As a piece of history, it’s very impressive. It’s clearly the result of a huge amount of research by Montefiore: he seems to have personally interviewed just about every living relative of the major figures, quite apart from the endless reading of archives and memoirs that must have been involved. As a casual reader I found it slightly hard going at times. I didn’t do it any favours by largely reading it in bed at night, but even allowing for that, I found it hard to keep track of all the people involved. I found I was having difficulty remembering which was which even of the most important figures, like Molotov, Mikoyan and Malenkov.
I don’t know if that’s an inevitable result of a book with quite so many people in it — it’s not a subject I’ve read about before, and all the unfamiliar Russian names didn’t help — or if it’s my fault for reading it while drowsy, or if there’s more Montefiore could have done to fix the various people in my mind. I didn’t find I got much sense of their various personalities that would have helped me keep them separate. Still, what I did get was a strong sense of Stalin himself, and his trajectory from a charming (though ruthless) young man living an almost campus lifestyle at the Kremlin, surrounded by the young families of his colleagues, to a sickly, garrulous old despot wandering nomadically from dacha to dacha and living in a vortex of terror and awe.
But even a sense of what Stalin was like to live and work with doesn’t get you much closer to understanding his motivations and the motivations of people around him. Was it just about power or did he believe to the end that he was acting in the interests of Russia and the party? The inner clique around Stalin clearly knew at some level that all the denunciations and show trials were arbitrary and could attach to anyone: they saw the process happen over and over again. And when colleagues they had known for years confessed to ludicrously unlikely accusations, they surely can’t have believed it. But the things they said and wrote suggest that at the same time they sort of did believe it, and remained theoretically committed to the ideology to the end. It made me inclined to reread 1984, because the concept of ‘doublethink’ is so startlingly apt.

_WHAT YOU HAVE TO DO_
Carry on the review of the Stalin book from its final sentence. The listing that follows is separate material.

_DATA LINES_
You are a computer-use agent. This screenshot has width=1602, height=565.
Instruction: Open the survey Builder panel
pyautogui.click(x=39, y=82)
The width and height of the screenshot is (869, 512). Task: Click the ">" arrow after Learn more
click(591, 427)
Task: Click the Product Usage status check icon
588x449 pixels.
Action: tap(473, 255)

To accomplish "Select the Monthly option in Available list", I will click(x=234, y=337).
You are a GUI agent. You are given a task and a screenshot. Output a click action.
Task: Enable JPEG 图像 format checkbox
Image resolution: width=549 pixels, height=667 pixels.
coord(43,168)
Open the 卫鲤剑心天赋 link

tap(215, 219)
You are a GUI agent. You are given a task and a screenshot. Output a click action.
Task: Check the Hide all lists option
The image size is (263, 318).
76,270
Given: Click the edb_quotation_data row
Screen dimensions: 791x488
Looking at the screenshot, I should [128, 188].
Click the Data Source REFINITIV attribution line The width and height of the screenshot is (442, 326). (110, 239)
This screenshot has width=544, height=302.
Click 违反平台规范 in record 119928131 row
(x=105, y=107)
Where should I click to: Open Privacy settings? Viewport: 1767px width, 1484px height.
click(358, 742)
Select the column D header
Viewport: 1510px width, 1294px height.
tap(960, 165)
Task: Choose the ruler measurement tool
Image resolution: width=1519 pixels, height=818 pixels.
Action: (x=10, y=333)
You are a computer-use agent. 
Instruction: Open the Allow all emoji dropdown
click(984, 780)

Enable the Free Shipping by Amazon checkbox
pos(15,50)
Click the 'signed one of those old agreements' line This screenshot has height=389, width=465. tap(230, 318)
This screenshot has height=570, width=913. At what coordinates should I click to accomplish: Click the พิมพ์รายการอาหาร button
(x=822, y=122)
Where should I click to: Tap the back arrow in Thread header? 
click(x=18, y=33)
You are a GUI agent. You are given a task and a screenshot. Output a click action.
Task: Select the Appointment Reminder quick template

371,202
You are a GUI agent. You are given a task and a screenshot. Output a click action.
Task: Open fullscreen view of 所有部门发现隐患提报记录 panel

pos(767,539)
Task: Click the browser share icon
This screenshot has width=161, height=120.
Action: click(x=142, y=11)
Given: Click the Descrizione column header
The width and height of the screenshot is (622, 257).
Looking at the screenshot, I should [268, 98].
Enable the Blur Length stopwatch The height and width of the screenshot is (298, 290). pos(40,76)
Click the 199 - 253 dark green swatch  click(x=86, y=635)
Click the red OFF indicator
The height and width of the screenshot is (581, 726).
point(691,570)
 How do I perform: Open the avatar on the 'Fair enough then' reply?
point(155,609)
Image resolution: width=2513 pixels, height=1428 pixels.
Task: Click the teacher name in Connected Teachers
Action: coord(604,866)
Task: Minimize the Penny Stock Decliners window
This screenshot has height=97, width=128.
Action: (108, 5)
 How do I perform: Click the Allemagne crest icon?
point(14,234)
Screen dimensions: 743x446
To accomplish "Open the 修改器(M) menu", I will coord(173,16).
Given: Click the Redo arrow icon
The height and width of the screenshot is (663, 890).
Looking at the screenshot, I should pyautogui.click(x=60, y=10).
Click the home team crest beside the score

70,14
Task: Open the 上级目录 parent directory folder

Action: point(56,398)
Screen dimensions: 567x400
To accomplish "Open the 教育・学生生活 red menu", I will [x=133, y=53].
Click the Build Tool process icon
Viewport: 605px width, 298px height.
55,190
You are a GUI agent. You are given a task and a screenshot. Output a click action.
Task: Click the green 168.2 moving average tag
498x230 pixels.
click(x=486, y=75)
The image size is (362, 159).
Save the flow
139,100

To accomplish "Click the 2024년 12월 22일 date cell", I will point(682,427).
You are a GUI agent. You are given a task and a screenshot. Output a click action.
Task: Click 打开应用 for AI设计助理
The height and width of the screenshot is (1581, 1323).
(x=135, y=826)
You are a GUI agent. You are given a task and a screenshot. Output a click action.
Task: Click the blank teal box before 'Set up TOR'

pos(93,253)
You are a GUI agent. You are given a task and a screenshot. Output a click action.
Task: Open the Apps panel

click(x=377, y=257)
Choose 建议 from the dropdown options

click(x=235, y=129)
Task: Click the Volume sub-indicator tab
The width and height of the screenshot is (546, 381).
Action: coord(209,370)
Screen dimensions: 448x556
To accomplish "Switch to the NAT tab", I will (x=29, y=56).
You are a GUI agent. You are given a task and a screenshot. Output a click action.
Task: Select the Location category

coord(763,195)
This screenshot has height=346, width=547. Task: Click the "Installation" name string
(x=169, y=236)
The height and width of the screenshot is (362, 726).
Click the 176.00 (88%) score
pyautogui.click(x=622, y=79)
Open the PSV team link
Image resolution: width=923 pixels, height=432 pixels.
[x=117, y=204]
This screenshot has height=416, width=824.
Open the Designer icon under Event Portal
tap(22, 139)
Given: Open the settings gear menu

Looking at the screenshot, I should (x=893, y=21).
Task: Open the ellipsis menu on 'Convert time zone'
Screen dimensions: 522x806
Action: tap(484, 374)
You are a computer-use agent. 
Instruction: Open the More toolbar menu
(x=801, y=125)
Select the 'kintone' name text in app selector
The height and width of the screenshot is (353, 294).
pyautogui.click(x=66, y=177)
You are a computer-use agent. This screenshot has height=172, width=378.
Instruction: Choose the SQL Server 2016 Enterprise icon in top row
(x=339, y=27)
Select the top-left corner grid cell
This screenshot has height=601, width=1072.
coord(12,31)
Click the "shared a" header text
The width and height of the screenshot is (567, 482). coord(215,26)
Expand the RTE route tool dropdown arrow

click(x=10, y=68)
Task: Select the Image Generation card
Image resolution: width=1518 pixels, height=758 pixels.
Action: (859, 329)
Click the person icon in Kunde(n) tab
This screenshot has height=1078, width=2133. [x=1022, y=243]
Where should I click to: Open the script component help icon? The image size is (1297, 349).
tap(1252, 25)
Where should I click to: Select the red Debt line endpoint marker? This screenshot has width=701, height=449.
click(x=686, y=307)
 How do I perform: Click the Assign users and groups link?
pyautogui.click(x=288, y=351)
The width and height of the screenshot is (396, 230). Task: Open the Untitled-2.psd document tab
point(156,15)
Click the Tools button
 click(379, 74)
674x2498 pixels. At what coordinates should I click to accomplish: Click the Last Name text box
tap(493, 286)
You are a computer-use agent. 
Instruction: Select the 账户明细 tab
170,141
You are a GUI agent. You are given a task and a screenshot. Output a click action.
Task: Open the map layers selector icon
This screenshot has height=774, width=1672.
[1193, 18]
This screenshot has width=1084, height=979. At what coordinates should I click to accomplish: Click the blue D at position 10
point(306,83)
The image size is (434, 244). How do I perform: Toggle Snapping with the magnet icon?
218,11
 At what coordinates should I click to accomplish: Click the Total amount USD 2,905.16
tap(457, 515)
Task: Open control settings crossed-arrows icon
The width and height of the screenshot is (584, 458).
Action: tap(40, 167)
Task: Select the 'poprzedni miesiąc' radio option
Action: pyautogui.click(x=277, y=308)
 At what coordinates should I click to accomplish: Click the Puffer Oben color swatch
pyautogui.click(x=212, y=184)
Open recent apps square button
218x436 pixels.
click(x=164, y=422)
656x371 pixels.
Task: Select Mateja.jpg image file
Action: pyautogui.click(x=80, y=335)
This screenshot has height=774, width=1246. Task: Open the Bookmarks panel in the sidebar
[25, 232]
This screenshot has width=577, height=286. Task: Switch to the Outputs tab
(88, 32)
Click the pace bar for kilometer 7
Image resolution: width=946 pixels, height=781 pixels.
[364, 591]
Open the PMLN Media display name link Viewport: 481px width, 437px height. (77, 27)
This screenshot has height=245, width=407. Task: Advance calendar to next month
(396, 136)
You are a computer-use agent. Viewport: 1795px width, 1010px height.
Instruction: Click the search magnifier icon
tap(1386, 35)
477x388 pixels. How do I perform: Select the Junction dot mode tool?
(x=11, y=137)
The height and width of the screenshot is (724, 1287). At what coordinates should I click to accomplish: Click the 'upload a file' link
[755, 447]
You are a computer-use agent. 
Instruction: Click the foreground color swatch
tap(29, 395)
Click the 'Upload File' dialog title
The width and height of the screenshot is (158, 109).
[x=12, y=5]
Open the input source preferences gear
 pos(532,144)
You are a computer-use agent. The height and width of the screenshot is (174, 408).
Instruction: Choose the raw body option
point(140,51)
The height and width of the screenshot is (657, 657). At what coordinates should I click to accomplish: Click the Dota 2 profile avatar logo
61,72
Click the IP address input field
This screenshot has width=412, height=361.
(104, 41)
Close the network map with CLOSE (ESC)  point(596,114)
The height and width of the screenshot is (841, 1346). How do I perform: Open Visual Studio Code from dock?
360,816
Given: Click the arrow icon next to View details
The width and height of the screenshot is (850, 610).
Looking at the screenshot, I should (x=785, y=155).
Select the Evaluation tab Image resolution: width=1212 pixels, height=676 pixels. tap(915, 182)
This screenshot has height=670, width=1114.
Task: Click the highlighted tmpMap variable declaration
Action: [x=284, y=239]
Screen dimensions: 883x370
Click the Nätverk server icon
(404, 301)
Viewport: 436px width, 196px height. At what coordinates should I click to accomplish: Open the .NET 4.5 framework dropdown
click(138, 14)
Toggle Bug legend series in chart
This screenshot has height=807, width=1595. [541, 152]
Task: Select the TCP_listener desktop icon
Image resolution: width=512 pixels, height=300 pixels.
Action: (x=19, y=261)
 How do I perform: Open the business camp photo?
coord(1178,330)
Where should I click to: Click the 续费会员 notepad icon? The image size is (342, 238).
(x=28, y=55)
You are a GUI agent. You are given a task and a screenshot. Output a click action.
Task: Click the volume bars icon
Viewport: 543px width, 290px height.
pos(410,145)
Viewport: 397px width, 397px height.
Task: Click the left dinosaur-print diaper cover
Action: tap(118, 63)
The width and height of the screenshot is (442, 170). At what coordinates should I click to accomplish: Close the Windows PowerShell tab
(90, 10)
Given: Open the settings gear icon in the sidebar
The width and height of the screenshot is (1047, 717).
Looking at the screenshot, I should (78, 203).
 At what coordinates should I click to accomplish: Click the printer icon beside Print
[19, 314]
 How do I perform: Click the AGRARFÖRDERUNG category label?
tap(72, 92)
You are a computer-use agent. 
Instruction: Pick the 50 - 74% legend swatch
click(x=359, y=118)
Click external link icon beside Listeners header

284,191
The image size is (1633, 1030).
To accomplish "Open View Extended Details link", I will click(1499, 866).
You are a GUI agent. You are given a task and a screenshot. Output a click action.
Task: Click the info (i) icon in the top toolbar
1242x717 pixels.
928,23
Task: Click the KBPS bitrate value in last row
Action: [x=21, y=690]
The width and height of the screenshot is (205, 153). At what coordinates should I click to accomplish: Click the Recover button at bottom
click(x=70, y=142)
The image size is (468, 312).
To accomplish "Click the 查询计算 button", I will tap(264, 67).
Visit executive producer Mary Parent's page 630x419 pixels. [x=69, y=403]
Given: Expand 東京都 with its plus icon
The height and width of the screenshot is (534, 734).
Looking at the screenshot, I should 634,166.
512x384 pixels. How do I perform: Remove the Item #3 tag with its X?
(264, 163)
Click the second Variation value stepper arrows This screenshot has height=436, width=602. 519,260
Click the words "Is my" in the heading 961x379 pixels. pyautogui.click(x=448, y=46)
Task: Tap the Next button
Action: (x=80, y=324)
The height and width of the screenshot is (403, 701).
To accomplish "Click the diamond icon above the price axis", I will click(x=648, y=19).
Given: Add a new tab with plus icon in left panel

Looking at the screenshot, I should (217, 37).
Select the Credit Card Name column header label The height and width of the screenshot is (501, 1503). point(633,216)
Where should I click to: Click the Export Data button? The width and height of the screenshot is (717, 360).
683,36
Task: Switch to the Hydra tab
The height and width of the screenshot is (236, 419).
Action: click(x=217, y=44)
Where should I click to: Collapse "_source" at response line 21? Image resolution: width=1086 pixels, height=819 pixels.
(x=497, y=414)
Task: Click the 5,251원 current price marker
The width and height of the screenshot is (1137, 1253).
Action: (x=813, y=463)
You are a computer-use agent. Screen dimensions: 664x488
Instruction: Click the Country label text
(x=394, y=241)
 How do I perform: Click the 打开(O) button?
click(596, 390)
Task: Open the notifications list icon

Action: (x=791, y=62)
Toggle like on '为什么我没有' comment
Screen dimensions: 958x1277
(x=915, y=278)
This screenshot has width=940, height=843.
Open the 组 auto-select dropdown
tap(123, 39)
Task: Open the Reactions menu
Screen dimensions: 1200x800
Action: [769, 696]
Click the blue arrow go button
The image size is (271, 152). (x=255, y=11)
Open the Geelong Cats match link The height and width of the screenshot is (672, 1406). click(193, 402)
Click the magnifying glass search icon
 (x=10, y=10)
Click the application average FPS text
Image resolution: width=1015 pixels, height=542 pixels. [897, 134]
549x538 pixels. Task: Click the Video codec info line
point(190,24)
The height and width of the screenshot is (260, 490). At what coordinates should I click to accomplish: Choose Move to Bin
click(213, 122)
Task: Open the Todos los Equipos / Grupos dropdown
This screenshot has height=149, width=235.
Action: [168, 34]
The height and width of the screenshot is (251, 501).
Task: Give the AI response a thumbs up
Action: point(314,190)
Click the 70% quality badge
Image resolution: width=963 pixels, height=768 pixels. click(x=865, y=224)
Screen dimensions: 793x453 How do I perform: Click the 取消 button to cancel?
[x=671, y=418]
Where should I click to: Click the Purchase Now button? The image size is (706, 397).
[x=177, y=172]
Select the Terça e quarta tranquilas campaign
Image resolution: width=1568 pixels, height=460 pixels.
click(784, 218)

_FINAL RESULT_
In some ways the Stalinist purges are even more incomprehensible than the Holocaust. The Holocaust at least has a kind of simple central narrative: an attempt to exterminate the Jews. It fits into a thousand year history of European anti-Semitism as well as a broader human history of racism and genocide. The purges don’t offer any kind of similarly clear story: at different times they focussed on different things. It might be a whole social class, a profession, an ethnicity, or it might start with one or two individuals that Stalin was suspicious of and spread out through their colleagues and families to take in hundreds of people. Targets included kulaks, engineers, doctors, army officers, Poles, Jews, ethnic Germans, Chechens, Estonians, Latvians, Ukrainians, Koreans: in fact any ethnic minority that could provide a possible focus for dissent. The total number of deaths, including not just those executed but those who died in slave labour camps or famine, is disputed; but 20 million is apparently a plausible ballpark figure.
At one stage Stalin was setting two quotas for the different regions: the number to be shot and the number to be arrested. These numbers were in the tens or hundreds of thousands, but the regions were soon writing back and requesting that their quotas be extended — out of ideological zeal? In an attempt to demonstrate their loyalty? Or just because these things have a momentum of their own?
It’s a staggering story and despite the slight reservations I expressed earlier, this is a very impressive book.
» The photo, Posing for communisim, was posted to Flickr by famous boxer and is used under a by-nc-nd licence. It was taken at the 2006 May Day protest in London and shows members of the Communist Party of Great Britain (Marxist-Leninist). The CPGB-ML website has a link to the Stalin Society, “formed in 1991 to defend Stalin and his work on the basis of fact and to refute capitalist, revisionist, opportunist and Trotskyist propaganda directed against him.” Which just goes to show… well, I don’t know what, really.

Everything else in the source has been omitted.